### What to do
Leave the pictures out. Transcribe exactly every line from the start of the records through the one containing "You are a computer-use".

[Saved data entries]
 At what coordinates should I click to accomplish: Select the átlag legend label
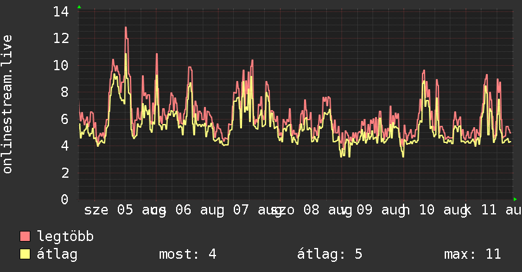click(x=57, y=254)
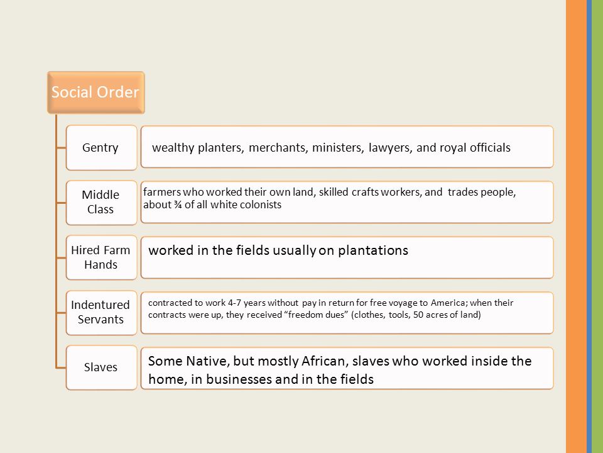Click the Gentry label box
This screenshot has width=603, height=453.
pyautogui.click(x=101, y=147)
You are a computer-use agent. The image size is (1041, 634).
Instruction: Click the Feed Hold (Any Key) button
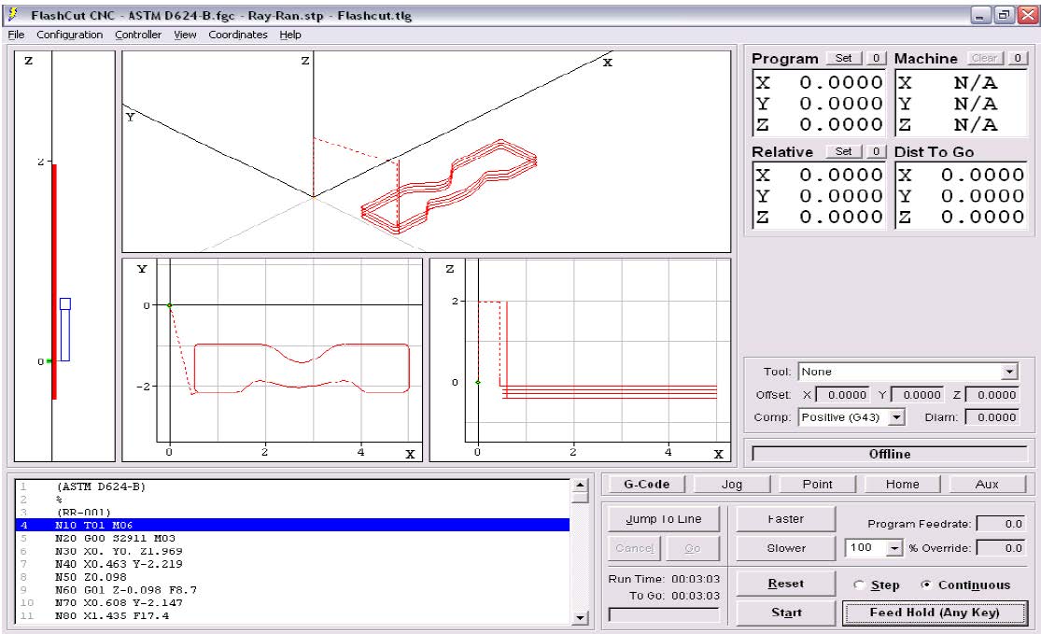pos(935,613)
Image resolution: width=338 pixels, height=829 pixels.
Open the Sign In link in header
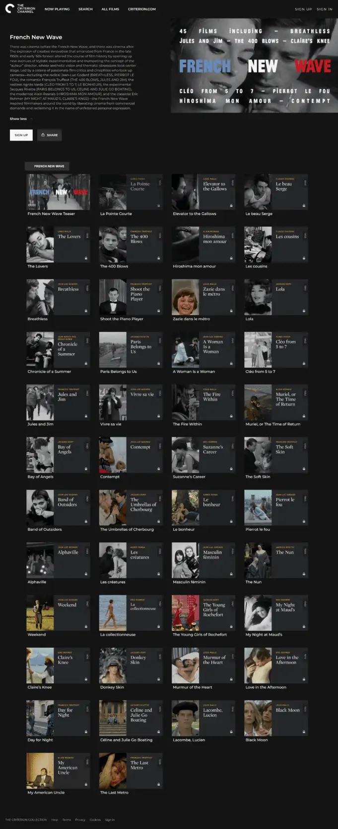325,9
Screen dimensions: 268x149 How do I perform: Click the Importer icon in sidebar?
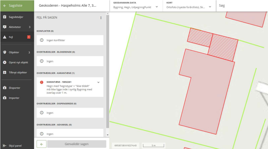tap(4, 98)
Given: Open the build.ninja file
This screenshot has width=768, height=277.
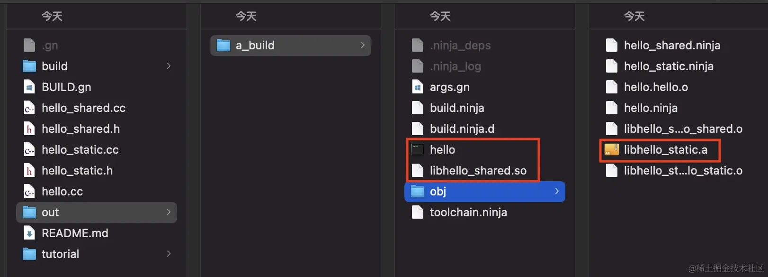Looking at the screenshot, I should (457, 108).
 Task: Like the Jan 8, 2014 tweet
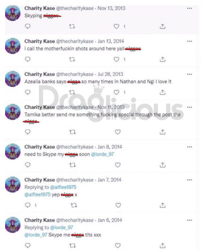[118, 165]
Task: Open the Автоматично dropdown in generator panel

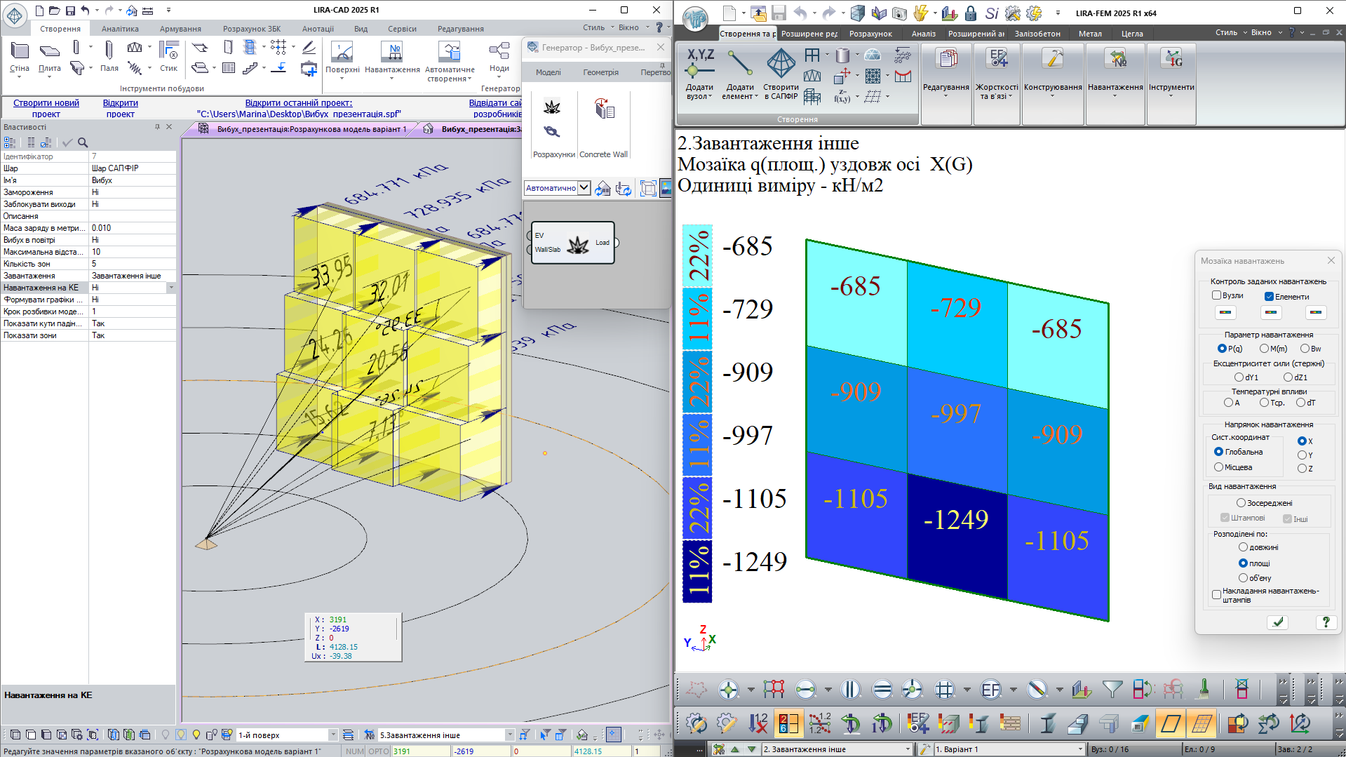Action: coord(584,188)
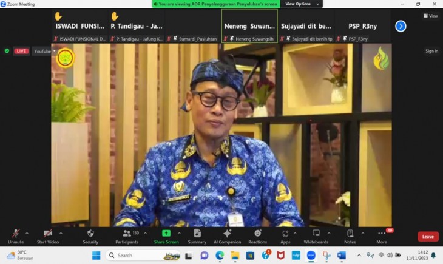
Task: Click the green Share Screen icon
Action: (x=166, y=234)
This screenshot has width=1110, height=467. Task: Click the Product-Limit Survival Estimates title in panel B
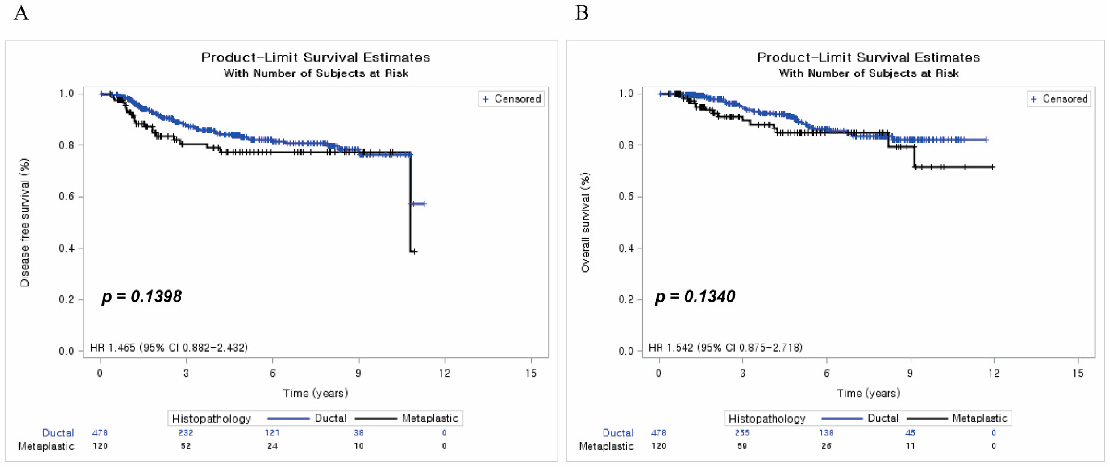click(x=868, y=57)
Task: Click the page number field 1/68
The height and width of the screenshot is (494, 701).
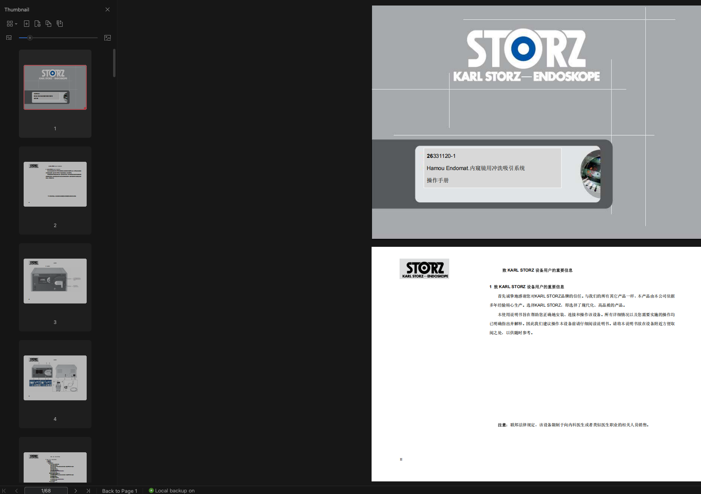Action: (46, 491)

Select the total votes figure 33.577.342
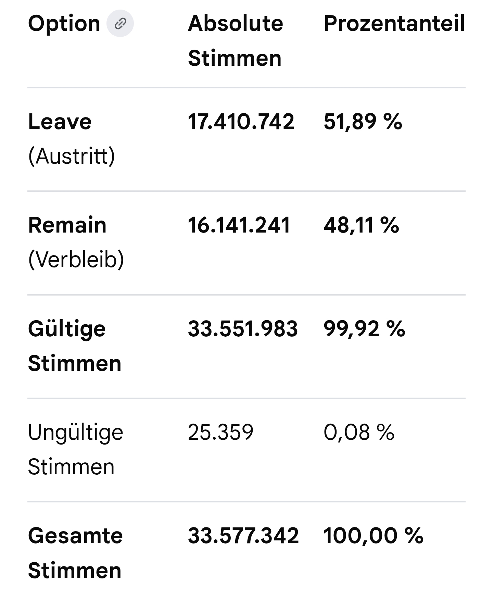(243, 536)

### Solution for this exercise
 At what coordinates should I click to accomplish: Select the átlag legend label
click(x=57, y=254)
Click the Gentry label box
This screenshot has width=603, height=453.
pyautogui.click(x=101, y=147)
You are a computer-use agent. The image size is (1041, 634).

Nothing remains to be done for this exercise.